* _Task requirements_
Copy the data below line for line, with no changes.

= = = = = = =

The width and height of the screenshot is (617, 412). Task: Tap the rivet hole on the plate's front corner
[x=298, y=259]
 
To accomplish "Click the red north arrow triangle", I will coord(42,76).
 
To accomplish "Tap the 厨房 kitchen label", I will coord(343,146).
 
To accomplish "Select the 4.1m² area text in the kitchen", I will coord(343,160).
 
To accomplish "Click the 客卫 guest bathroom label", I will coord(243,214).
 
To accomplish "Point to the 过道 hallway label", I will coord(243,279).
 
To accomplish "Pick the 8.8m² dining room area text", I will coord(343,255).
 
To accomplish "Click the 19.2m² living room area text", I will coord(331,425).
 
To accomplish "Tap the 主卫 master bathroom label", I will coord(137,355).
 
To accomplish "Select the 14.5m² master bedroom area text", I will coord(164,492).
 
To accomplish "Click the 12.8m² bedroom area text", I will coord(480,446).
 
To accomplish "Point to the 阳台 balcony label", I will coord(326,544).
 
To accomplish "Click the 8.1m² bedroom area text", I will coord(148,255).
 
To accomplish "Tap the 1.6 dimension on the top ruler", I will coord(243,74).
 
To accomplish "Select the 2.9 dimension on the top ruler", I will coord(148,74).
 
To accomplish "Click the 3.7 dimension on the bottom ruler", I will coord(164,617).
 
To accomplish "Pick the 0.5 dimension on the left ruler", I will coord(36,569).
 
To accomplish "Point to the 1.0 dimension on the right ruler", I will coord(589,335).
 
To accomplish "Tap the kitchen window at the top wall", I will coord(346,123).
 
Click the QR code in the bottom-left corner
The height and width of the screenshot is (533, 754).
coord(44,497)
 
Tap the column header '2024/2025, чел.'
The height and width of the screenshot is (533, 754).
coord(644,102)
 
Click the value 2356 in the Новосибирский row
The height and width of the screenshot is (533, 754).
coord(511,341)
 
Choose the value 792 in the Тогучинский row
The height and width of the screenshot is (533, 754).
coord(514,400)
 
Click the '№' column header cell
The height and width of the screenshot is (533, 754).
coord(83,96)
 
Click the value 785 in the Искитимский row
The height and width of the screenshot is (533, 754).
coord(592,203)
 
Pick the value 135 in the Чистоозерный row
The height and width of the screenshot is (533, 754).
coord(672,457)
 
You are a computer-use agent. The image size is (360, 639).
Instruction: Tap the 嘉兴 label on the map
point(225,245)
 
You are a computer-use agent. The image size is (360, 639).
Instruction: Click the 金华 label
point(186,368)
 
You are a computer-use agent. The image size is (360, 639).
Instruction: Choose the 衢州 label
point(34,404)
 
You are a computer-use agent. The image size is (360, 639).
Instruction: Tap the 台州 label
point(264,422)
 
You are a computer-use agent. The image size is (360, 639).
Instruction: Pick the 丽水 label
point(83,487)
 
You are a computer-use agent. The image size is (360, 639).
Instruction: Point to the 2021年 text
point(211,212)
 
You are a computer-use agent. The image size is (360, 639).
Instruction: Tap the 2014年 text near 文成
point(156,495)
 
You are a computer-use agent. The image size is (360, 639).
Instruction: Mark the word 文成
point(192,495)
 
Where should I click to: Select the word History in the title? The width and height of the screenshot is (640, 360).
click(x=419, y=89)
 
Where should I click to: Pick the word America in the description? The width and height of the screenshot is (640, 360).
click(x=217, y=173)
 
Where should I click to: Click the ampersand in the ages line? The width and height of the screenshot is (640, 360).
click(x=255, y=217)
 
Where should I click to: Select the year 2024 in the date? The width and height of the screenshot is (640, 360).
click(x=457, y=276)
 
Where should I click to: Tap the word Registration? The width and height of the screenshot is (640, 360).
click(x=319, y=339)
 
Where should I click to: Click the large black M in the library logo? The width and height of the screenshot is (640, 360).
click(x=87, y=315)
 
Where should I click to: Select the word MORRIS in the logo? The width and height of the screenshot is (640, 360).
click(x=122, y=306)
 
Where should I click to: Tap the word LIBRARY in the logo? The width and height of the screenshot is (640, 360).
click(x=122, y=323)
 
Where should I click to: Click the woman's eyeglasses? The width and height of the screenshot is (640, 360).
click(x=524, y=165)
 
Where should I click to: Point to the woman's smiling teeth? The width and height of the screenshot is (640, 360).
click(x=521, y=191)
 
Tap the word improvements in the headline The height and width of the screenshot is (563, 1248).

= = = = = = =

* _Answer to the exercise_
The width and height of the screenshot is (617, 412). Task: Tap the rivet hole on the plate's front corner
[x=298, y=259]
 
To accomplish "Click the red north arrow triangle", I will coord(42,76).
 
To accomplish "Tap the 厨房 kitchen label", I will coord(343,146).
 
To accomplish "Select the 4.1m² area text in the kitchen", I will coord(343,160).
 
To accomplish "Click the 客卫 guest bathroom label", I will coord(243,214).
 
To accomplish "Point to the 过道 hallway label", I will coord(243,279).
 
To accomplish "Pick the 8.8m² dining room area text", I will coord(343,255).
 
To accomplish "Click the 19.2m² living room area text", I will coord(331,425).
 
To accomplish "Tap the 主卫 master bathroom label", I will coord(137,355).
 
To accomplish "Select the 14.5m² master bedroom area text", I will coord(164,492).
 
To accomplish "Click the 12.8m² bedroom area text", I will coord(480,446).
 
To accomplish "Point to the 阳台 balcony label", I will coord(326,544).
 
To accomplish "Click the 8.1m² bedroom area text", I will coord(148,255).
 
To accomplish "Tap the 1.6 dimension on the top ruler", I will coord(243,74).
 
To accomplish "Select the 2.9 dimension on the top ruler", I will coord(148,74).
 
To accomplish "Click the 3.7 dimension on the bottom ruler", I will coord(164,617).
 
To accomplish "Pick the 0.5 dimension on the left ruler", I will coord(36,569).
 
To accomplish "Point to the 1.0 dimension on the right ruler", I will coord(589,335).
 
To accomplish "Tap the kitchen window at the top wall", I will coord(346,123).
 
Click the QR code in the bottom-left corner
The height and width of the screenshot is (533, 754).
coord(44,497)
 
Tap the column header '2024/2025, чел.'
The height and width of the screenshot is (533, 754).
coord(644,102)
 
Click the value 2356 in the Новосибирский row
The height and width of the screenshot is (533, 754).
coord(511,341)
 
Choose the value 792 in the Тогучинский row
The height and width of the screenshot is (533, 754).
coord(514,400)
 
Click the '№' column header cell
The height and width of the screenshot is (533, 754).
coord(83,96)
 
Click the value 785 in the Искитимский row
The height and width of the screenshot is (533, 754).
coord(592,203)
 
Pick the value 135 in the Чистоозерный row
The height and width of the screenshot is (533, 754).
coord(672,457)
 
You are a computer-use agent. The image size is (360, 639).
Instruction: Tap the 嘉兴 label on the map
point(225,245)
 
You are a computer-use agent. The image size is (360, 639).
Instruction: Click the 金华 label
point(186,368)
 
You are a computer-use agent. The image size is (360, 639).
Instruction: Choose the 衢州 label
point(34,404)
 
You are a computer-use agent. The image size is (360, 639).
Instruction: Tap the 台州 label
point(264,422)
 
You are a computer-use agent. The image size is (360, 639).
Instruction: Pick the 丽水 label
point(83,487)
 
You are a computer-use agent. The image size is (360, 639).
Instruction: Point to the 2021年 text
point(211,212)
 
You are a computer-use agent. The image size is (360, 639).
Instruction: Tap the 2014年 text near 文成
point(156,495)
 
You are a computer-use agent. The image size is (360, 639).
Instruction: Mark the word 文成
point(192,495)
 
Where should I click to: Select the word History in the title? The width and height of the screenshot is (640, 360).
click(x=419, y=89)
 
Where should I click to: Pick the word America in the description? The width and height of the screenshot is (640, 360).
click(x=217, y=173)
 
Where should I click to: Click the ampersand in the ages line? The width and height of the screenshot is (640, 360).
click(x=255, y=217)
 
Where should I click to: Select the year 2024 in the date? The width and height of the screenshot is (640, 360).
click(x=457, y=276)
 
Where should I click to: Tap the word Registration? The width and height of the screenshot is (640, 360).
click(x=319, y=339)
 
Where should I click to: Click the large black M in the library logo? The width and height of the screenshot is (640, 360).
click(x=87, y=315)
 
Where should I click to: Select the word MORRIS in the logo? The width and height of the screenshot is (640, 360).
click(x=122, y=306)
 
Where should I click to: Tap the word LIBRARY in the logo? The width and height of the screenshot is (640, 360).
click(x=122, y=323)
 
Where should I click to: Click the woman's eyeglasses? The width and height of the screenshot is (640, 360).
click(x=524, y=165)
 
Where should I click to: Point to the woman's smiling teeth? The width and height of the screenshot is (640, 360).
click(x=521, y=191)
 
Tap the word improvements in the headline The height and width of the screenshot is (563, 1248).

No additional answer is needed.